> _Data for the task_
..........

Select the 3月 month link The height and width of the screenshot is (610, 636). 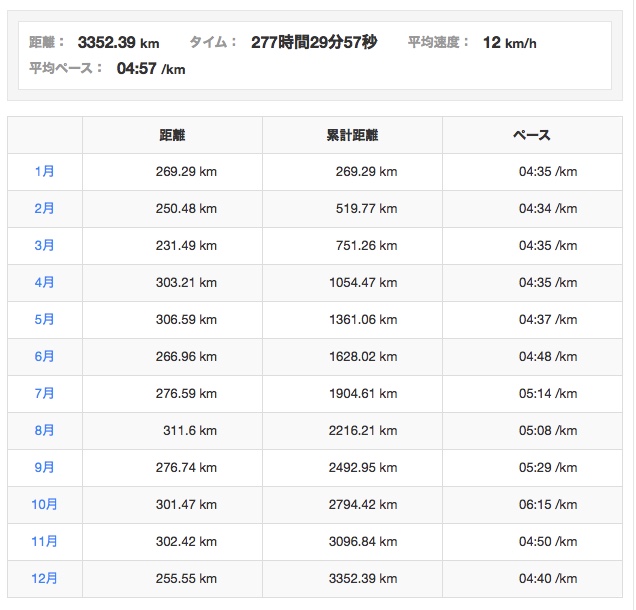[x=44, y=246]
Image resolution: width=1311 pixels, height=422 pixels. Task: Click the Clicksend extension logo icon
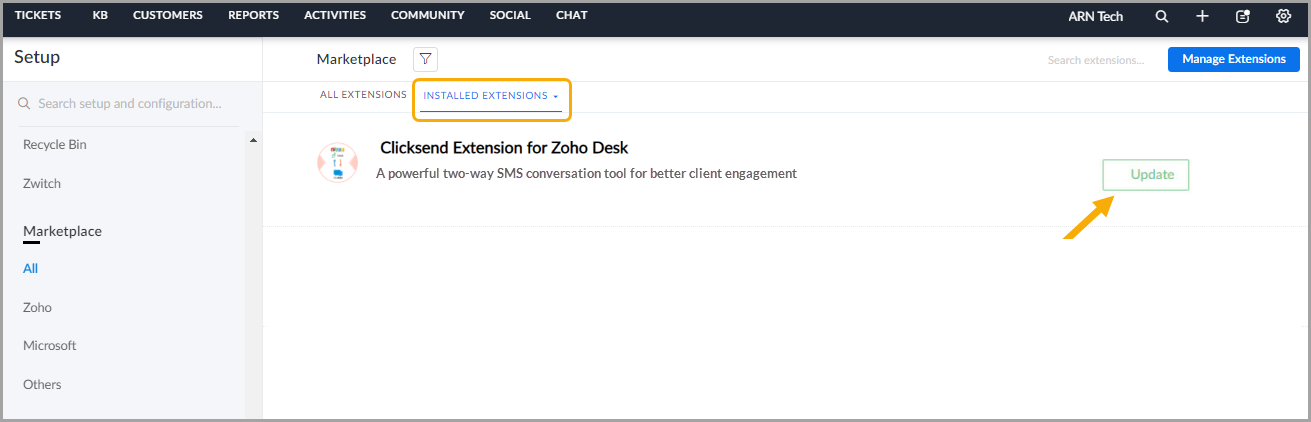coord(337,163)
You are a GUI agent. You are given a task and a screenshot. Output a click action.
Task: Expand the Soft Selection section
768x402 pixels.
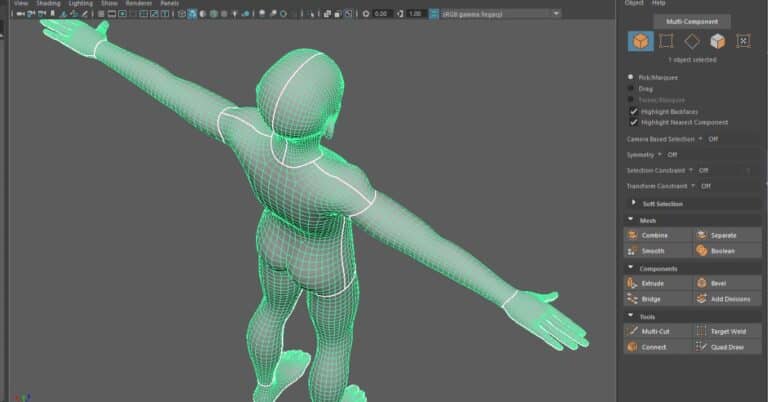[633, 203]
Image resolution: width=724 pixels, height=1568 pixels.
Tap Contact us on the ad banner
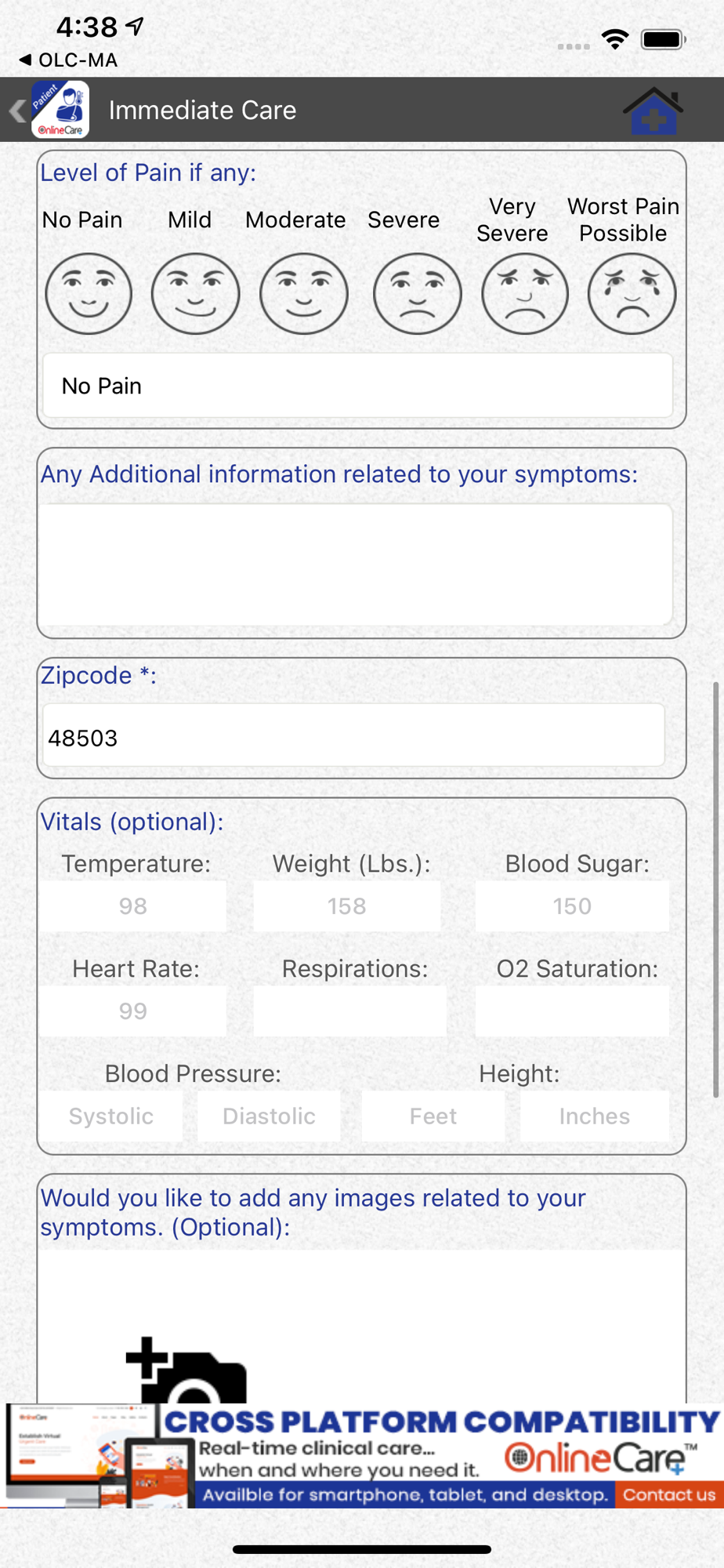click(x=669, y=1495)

..........

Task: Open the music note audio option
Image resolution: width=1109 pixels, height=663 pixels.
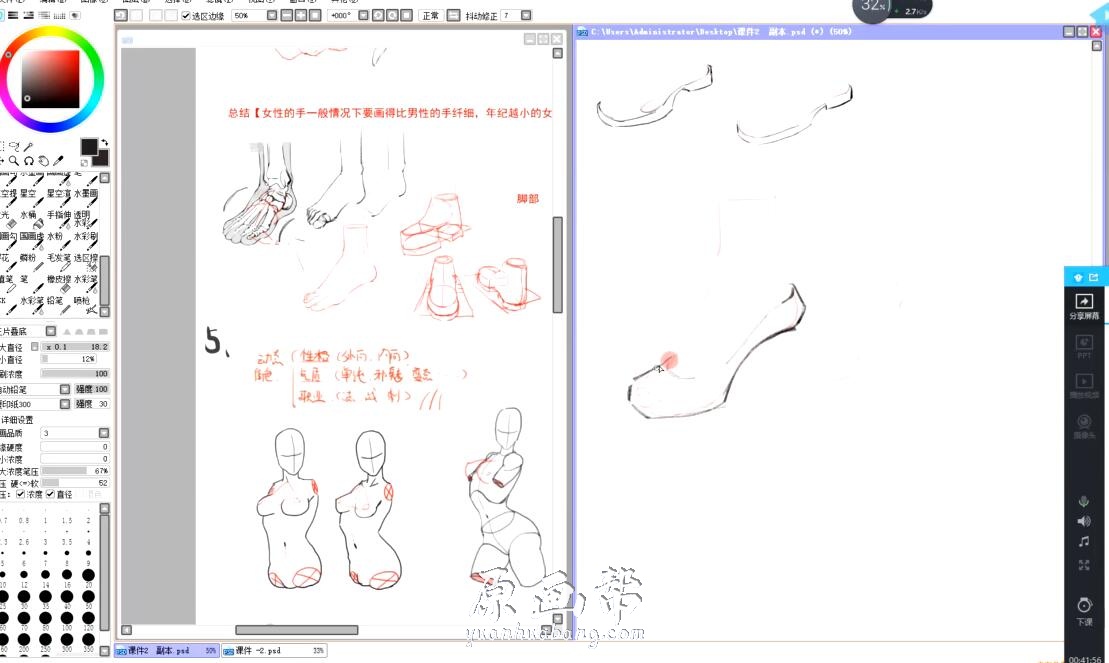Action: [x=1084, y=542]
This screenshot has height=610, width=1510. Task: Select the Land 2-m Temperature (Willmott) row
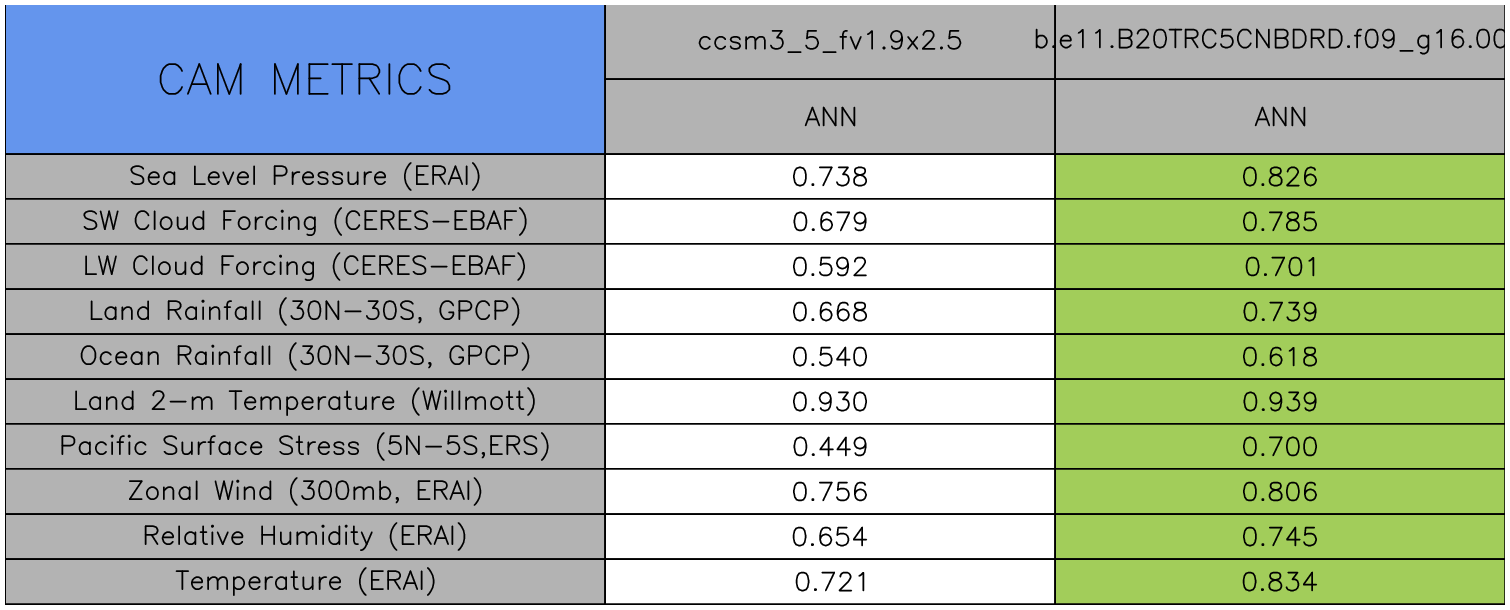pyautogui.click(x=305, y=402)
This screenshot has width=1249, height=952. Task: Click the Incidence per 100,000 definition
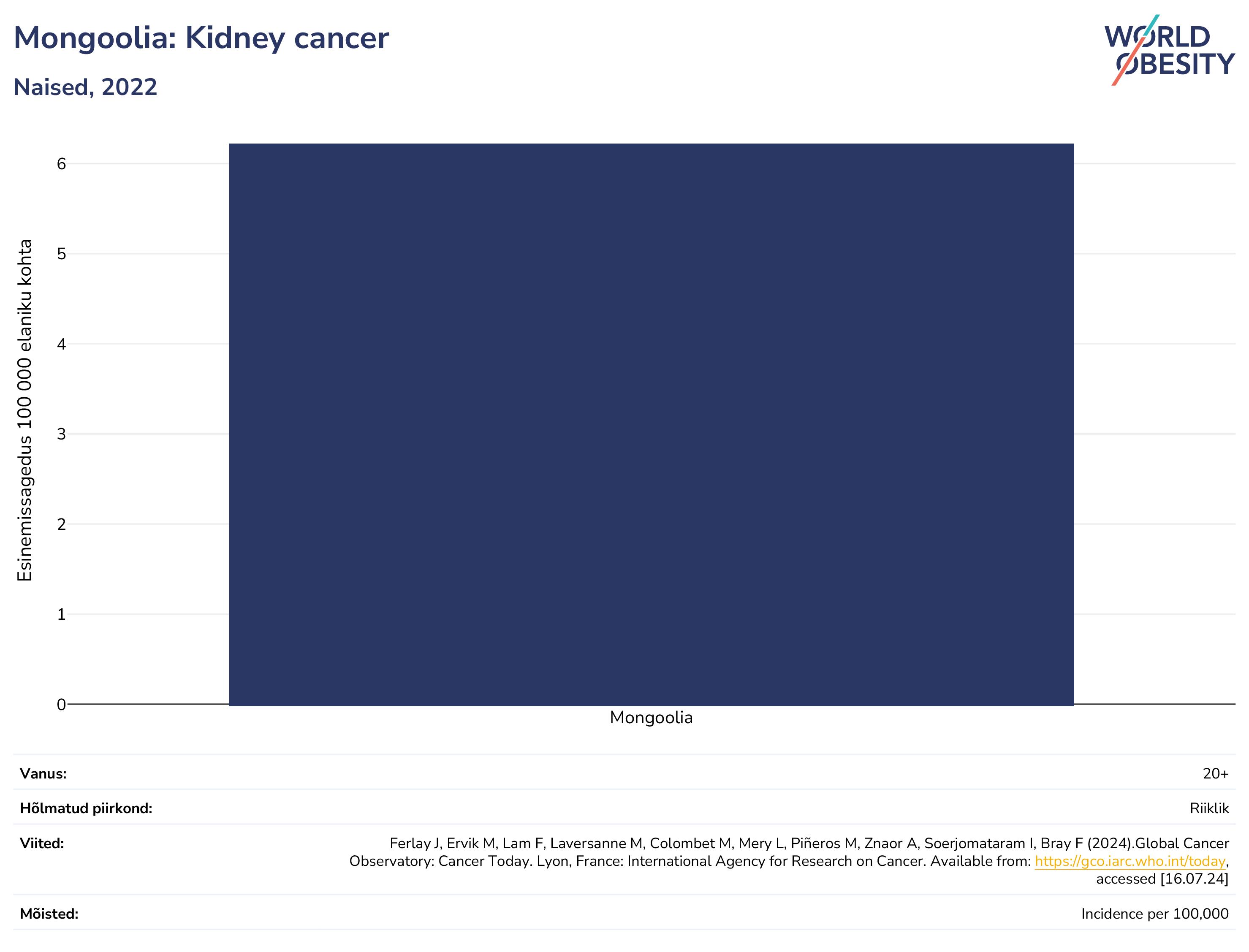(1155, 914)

..........

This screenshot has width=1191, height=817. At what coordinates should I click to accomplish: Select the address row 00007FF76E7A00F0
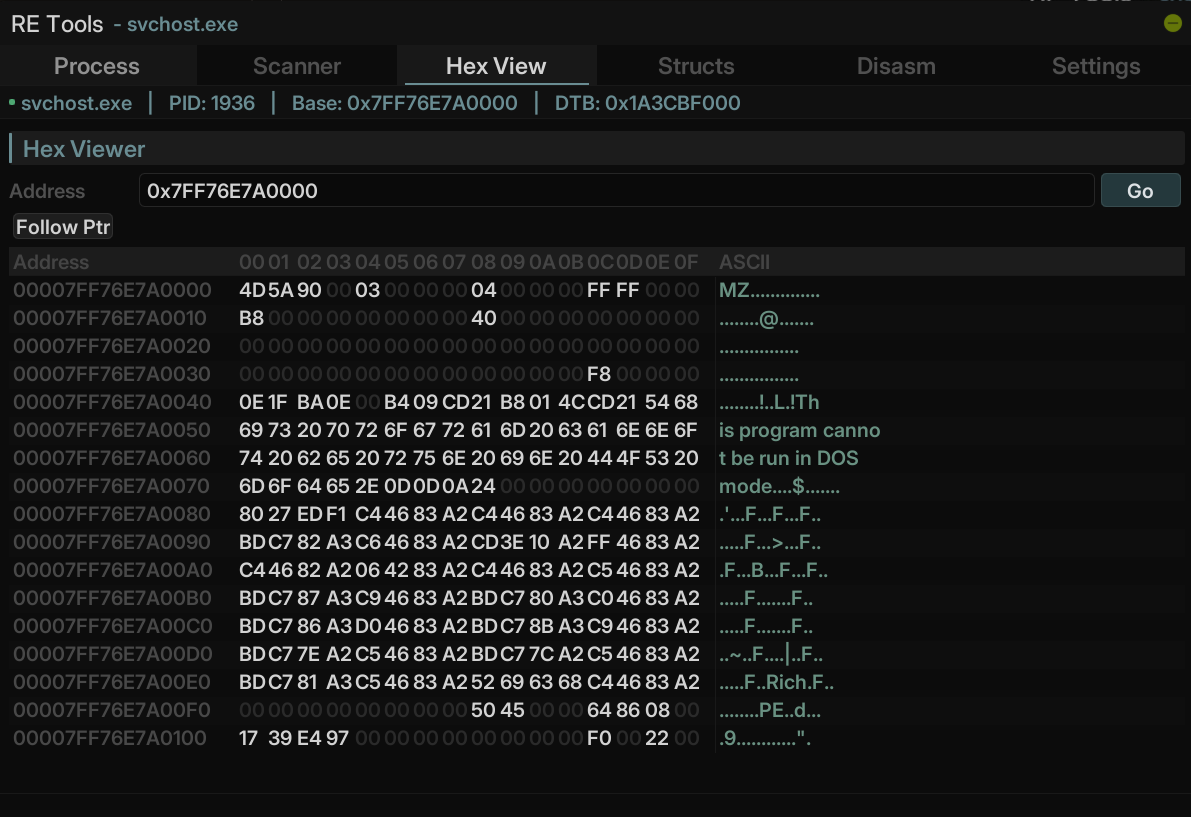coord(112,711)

..........

Begin at the line that has "This screenshot has width=1191, height=817." and stop after the line that has "coord(112,711)". Write those lines again, requests included, rescaling each click coordinate in the answers by 0.35 and rounding to whole numbers (halves go up), and leave the pictures out.

> _Expected answer_
This screenshot has width=1191, height=817. At what coordinates should I click to accomplish: Select the address row 00007FF76E7A00F0
coord(39,249)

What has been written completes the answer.